## PROBLEM DESCRIPTION
Find the lines below in which the string "axis" occurs. Copy each one.

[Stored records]
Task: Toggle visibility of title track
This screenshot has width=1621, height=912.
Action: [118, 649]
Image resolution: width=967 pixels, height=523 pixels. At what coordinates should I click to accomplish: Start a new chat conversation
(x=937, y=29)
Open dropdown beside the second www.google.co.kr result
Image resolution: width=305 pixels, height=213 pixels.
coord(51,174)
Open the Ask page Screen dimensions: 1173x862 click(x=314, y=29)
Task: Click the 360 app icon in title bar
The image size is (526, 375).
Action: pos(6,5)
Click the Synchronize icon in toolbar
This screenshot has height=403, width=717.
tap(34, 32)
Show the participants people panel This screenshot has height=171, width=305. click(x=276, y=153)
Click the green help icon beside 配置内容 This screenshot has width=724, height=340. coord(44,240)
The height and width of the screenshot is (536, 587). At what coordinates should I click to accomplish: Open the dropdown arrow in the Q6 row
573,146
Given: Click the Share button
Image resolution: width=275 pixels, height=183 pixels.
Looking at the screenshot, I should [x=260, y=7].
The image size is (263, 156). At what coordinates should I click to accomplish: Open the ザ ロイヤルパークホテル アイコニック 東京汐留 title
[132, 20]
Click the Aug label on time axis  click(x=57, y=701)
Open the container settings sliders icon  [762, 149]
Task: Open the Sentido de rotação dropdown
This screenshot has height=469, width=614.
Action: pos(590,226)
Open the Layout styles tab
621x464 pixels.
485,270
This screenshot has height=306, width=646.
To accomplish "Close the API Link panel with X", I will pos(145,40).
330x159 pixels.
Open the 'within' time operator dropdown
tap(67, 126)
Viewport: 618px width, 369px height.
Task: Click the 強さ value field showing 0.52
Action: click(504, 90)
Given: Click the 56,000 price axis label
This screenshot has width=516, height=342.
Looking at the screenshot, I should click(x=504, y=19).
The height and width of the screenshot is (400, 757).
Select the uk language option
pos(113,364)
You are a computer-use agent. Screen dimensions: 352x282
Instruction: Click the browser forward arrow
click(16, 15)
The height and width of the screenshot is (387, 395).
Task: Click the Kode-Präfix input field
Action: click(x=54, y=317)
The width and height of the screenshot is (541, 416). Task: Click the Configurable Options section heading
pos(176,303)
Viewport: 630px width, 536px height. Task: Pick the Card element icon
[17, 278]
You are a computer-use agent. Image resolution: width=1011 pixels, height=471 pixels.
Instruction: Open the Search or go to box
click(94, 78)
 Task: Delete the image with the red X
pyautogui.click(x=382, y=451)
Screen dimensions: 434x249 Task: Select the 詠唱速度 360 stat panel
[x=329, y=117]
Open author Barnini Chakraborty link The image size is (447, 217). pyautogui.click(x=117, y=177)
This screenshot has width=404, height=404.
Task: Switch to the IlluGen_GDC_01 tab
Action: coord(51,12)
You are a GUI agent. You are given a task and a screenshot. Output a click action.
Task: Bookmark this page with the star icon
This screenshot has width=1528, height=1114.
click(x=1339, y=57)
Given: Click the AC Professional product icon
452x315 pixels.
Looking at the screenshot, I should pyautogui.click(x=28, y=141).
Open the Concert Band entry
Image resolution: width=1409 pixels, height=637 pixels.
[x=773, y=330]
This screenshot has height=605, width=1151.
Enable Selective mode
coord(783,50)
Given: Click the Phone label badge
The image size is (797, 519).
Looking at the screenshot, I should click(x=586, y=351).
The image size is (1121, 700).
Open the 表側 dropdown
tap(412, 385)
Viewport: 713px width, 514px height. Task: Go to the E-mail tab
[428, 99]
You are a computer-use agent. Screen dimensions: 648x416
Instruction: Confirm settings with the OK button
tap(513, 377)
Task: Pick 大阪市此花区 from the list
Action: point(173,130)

## EXERCISE SOLUTION
Click the Aug label on time axis  click(x=57, y=701)
Given: Click the 56,000 price axis label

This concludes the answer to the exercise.